“In 1999 we established the office because we kind of had the situation then that we had contacts, people were interested in our technology, but it was just like nobody would give you a contract if you had no local representation. There was no way. And obviously it doesn’t work. So it was kind of a hen and egg problem with looking for the first real project and establishing a local office,” Staib says.
More Sophisticated Systems
Now, 10 years later Init has flourished in the United States, which Staib admits has been helped by changes in the transit market. I asked if he felt that technology gap had closed in the decade since he first pitched the company, and his response, “Absolutely.”
“[It is] way more sophisticated than it was 10 years ago. Looking forward technology and really evaluating technology. At that time kind of, people wanted a GPS system. Many really had no clue exactly from a more functional level and specifically highly sophisticated functions. They just wanted a GPS system that shows where their buses are on a map. It was pretty much it.
“And I guess the major drive toward a more sophisiticated technology comes through the real-time passenger information requirements that you see all over the place. Real-time passenger information, customer service information. That pretty much drives the need for more functional systems. And this is, I guess, the major change that we see.
“And then also there are agencies who operate under a very high functional operational level. Very flexible. Having very flexible operational modes they really manage, control their service. They don’t just have the buses out there. Let them run and do whatever. Have a map so they can see where the icons are and they are happy.
“No, they really want to manage service in a proactive way. And they are looking for the proper tools to do that.”
Staib says these high functionality systems are looking to make service changes not by the quarter or by the month, but much faster — by the minute.
“It doesn’t really matter from a customer perspective,” Staib says. “This is what I said, that customer orientation changed.
“The customer doesn’t really [care if] that bus comes, if that bus is half an hour late. As long as the buses come regularly. And there are many agencies right now who look into service modes like this.
“If all of a sudden the bus breaks down, bring another bus in, spread the buses out along the line, let them short turn, pull a bus out here, move them to there, all these actually. We name it CASR, Computer Added Service Restoration actions.”
Staib says this a more active way of running a system that links really good passenger information with operational control allowing them to work closely together to make better ad hoc changes.

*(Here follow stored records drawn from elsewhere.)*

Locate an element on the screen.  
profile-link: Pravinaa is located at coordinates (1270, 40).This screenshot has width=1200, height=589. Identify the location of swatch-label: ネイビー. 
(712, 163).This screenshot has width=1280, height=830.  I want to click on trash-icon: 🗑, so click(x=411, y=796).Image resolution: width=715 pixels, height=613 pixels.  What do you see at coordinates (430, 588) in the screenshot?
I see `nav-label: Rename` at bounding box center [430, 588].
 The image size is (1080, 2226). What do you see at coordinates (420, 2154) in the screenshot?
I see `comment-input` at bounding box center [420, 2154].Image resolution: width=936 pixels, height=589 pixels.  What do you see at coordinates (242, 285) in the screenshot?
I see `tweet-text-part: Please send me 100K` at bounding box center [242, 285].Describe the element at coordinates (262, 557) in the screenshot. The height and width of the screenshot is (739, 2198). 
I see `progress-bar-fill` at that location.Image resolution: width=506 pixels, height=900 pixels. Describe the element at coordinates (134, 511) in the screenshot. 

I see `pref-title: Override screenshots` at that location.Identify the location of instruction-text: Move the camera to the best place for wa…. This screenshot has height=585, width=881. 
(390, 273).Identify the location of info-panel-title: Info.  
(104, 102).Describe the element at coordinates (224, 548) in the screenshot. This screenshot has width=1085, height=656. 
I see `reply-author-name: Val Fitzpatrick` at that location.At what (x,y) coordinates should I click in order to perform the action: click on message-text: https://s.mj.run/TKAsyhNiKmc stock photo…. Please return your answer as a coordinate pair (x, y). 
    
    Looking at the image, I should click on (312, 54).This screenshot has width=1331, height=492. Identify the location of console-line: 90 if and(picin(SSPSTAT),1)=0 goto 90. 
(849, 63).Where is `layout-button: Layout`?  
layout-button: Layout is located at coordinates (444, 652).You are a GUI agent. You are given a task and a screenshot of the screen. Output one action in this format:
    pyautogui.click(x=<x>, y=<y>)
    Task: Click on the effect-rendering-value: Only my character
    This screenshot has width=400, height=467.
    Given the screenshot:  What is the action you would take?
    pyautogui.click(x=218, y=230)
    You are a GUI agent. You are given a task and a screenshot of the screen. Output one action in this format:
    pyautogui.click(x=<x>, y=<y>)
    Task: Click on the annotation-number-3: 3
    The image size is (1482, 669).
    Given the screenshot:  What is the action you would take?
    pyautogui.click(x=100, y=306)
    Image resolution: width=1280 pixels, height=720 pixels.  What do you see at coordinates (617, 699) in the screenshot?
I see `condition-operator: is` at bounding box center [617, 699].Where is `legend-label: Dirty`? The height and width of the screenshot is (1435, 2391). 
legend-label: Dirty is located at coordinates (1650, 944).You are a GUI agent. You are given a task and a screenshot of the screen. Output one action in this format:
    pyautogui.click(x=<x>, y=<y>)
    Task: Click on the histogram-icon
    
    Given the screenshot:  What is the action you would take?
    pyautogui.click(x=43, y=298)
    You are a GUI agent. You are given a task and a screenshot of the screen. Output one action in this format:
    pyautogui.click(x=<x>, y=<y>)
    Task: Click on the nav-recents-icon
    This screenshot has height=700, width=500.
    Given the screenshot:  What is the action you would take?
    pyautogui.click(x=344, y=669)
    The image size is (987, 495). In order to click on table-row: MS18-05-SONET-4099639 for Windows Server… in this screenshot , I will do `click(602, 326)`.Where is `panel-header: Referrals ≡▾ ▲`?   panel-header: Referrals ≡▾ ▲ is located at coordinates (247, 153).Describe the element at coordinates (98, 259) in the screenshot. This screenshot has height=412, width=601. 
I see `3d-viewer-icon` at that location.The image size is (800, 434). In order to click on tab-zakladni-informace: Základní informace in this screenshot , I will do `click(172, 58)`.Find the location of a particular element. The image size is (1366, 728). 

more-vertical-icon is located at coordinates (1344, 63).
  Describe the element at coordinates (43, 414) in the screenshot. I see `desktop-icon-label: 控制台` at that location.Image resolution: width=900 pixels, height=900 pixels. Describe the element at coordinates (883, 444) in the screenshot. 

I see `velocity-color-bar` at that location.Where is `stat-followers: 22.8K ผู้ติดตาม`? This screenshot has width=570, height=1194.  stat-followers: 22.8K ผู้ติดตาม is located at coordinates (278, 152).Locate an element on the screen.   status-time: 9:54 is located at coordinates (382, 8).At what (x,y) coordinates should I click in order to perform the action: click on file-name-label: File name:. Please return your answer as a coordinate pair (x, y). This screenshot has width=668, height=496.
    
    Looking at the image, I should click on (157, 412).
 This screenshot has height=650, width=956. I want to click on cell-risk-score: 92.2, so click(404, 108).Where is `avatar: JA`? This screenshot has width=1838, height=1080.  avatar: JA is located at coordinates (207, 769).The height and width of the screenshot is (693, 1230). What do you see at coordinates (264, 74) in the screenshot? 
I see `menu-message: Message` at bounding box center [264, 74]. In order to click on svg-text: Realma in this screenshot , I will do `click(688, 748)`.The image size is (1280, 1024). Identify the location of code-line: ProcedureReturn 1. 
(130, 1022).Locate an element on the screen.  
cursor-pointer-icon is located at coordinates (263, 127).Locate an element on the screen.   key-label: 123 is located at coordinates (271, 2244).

One difference in a system such as this would be the placement of street supervisors in the operations center instead of, well, on the street.
“Historically the dispatchers didn’t really know what was going on out there,” Staib says.
“So you had on-street supervisors. And these on-street guys pretty much managed the traffic. They told whatever bus, hey turn around, go back, you’re too close to the one in front of you. And all this functionality now can be done by a central dispatcher based on all this information that’s in the CAD/AVL system. So that changes.
“I know for example from a German agency, they computed the benefits of buying that system and they got their ROI just by pulling all these many people that they had out there into the control center. They didn’t need so many people anymore and could provide a better quality of service.”
Init has offices in six different countries on four different continents. With the advancement of technology in public transportation, I asked Staib if he felt that transit was becoming more similar around the world.
“Transit is surprisingly similar. There are specifics,” Staib says. Mainly due to work relations where local law comes in.
“Overall and I think it’s coming together. Ten years ago you saw a completely different style of how transit is operated [in the United States] compared to Germany, compared to Sweden, for example. But more and more the way how transit is managed it’s an international way.